*Task instructions*
These entries are to be retyped in full, word for word.

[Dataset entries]

>>>>>

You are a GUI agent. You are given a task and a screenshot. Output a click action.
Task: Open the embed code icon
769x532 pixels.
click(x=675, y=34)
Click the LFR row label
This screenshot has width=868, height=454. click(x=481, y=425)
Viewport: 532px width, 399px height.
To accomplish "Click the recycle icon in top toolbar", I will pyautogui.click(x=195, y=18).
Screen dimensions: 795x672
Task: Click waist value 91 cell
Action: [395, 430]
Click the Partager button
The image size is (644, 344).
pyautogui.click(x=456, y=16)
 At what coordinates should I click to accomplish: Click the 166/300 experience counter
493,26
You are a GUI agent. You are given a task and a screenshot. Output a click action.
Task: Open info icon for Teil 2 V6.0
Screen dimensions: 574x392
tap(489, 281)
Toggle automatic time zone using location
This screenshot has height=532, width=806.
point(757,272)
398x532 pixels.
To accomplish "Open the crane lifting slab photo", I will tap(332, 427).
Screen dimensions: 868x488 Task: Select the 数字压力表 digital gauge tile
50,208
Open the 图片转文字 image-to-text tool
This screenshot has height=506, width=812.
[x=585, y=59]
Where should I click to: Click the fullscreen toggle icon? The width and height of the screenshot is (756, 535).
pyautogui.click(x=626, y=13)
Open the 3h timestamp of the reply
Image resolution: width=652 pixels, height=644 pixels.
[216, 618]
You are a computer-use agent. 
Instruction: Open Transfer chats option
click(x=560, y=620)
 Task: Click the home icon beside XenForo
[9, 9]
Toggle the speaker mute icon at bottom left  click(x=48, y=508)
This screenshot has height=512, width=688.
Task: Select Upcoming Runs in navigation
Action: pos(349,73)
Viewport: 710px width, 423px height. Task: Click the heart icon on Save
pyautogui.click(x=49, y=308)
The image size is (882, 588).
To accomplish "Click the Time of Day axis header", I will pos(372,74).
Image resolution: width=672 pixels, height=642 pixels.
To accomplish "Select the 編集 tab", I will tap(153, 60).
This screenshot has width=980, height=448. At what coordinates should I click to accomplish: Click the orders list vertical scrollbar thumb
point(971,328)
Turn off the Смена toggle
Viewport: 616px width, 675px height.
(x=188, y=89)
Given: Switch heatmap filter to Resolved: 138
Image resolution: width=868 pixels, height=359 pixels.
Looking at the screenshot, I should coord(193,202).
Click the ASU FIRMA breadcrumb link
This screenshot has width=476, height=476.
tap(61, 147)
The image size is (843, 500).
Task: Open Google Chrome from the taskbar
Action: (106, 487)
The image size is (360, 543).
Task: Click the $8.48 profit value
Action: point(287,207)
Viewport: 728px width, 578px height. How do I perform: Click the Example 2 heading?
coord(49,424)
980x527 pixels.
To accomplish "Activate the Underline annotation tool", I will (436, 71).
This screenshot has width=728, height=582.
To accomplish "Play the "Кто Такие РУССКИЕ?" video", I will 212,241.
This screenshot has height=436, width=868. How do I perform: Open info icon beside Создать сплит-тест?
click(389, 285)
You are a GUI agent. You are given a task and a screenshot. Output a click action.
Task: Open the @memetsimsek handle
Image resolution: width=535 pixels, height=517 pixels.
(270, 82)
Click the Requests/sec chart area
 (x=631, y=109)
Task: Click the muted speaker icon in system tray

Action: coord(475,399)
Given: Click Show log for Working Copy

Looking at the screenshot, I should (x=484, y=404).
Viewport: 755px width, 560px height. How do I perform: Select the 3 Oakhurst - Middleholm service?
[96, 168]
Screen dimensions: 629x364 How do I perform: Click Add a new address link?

<<<<<

*Task result*
You are a GUI agent. You are given a task and a screenshot. Output a click action.
Task: Open the embed code icon
769x532 pixels.
click(x=675, y=34)
Click the LFR row label
This screenshot has width=868, height=454. click(x=481, y=425)
Viewport: 532px width, 399px height.
To accomplish "Click the recycle icon in top toolbar", I will pyautogui.click(x=195, y=18).
Screen dimensions: 795x672
Task: Click waist value 91 cell
Action: [395, 430]
Click the Partager button
The image size is (644, 344).
pyautogui.click(x=456, y=16)
 At what coordinates should I click to accomplish: Click the 166/300 experience counter
493,26
You are a GUI agent. You are given a task and a screenshot. Output a click action.
Task: Open info icon for Teil 2 V6.0
Screen dimensions: 574x392
tap(489, 281)
Toggle automatic time zone using location
This screenshot has height=532, width=806.
point(757,272)
398x532 pixels.
To accomplish "Open the crane lifting slab photo", I will tap(332, 427).
Screen dimensions: 868x488 Task: Select the 数字压力表 digital gauge tile
50,208
Open the 图片转文字 image-to-text tool
This screenshot has height=506, width=812.
[x=585, y=59]
Where should I click to: Click the fullscreen toggle icon? The width and height of the screenshot is (756, 535).
pyautogui.click(x=626, y=13)
Open the 3h timestamp of the reply
Image resolution: width=652 pixels, height=644 pixels.
[216, 618]
You are a computer-use agent. 
Instruction: Open Transfer chats option
click(x=560, y=620)
 Task: Click the home icon beside XenForo
[9, 9]
Toggle the speaker mute icon at bottom left  click(x=48, y=508)
This screenshot has height=512, width=688.
Task: Select Upcoming Runs in navigation
Action: pos(349,73)
Viewport: 710px width, 423px height. Task: Click the heart icon on Save
pyautogui.click(x=49, y=308)
The image size is (882, 588).
To accomplish "Click the Time of Day axis header", I will pos(372,74).
Image resolution: width=672 pixels, height=642 pixels.
To accomplish "Select the 編集 tab", I will tap(153, 60).
This screenshot has width=980, height=448. At what coordinates should I click to accomplish: Click the orders list vertical scrollbar thumb
point(971,328)
Turn off the Смена toggle
Viewport: 616px width, 675px height.
(x=188, y=89)
Given: Switch heatmap filter to Resolved: 138
Image resolution: width=868 pixels, height=359 pixels.
Looking at the screenshot, I should coord(193,202).
Click the ASU FIRMA breadcrumb link
This screenshot has width=476, height=476.
tap(61, 147)
The image size is (843, 500).
Task: Open Google Chrome from the taskbar
Action: (106, 487)
The image size is (360, 543).
Task: Click the $8.48 profit value
Action: point(287,207)
Viewport: 728px width, 578px height. How do I perform: Click the Example 2 heading?
coord(49,424)
980x527 pixels.
To accomplish "Activate the Underline annotation tool", I will (436, 71).
This screenshot has width=728, height=582.
To accomplish "Play the "Кто Такие РУССКИЕ?" video", I will 212,241.
This screenshot has height=436, width=868. How do I perform: Open info icon beside Создать сплит-тест?
click(389, 285)
You are a GUI agent. You are given a task and a screenshot. Output a click action.
Task: Open the @memetsimsek handle
Image resolution: width=535 pixels, height=517 pixels.
(270, 82)
Click the Requests/sec chart area
 (x=631, y=109)
Task: Click the muted speaker icon in system tray

Action: coord(475,399)
Given: Click Show log for Working Copy

Looking at the screenshot, I should (x=484, y=404).
Viewport: 755px width, 560px height. How do I perform: Select the 3 Oakhurst - Middleholm service?
[96, 168]
Screen dimensions: 629x364 How do I perform: Click Add a new address link?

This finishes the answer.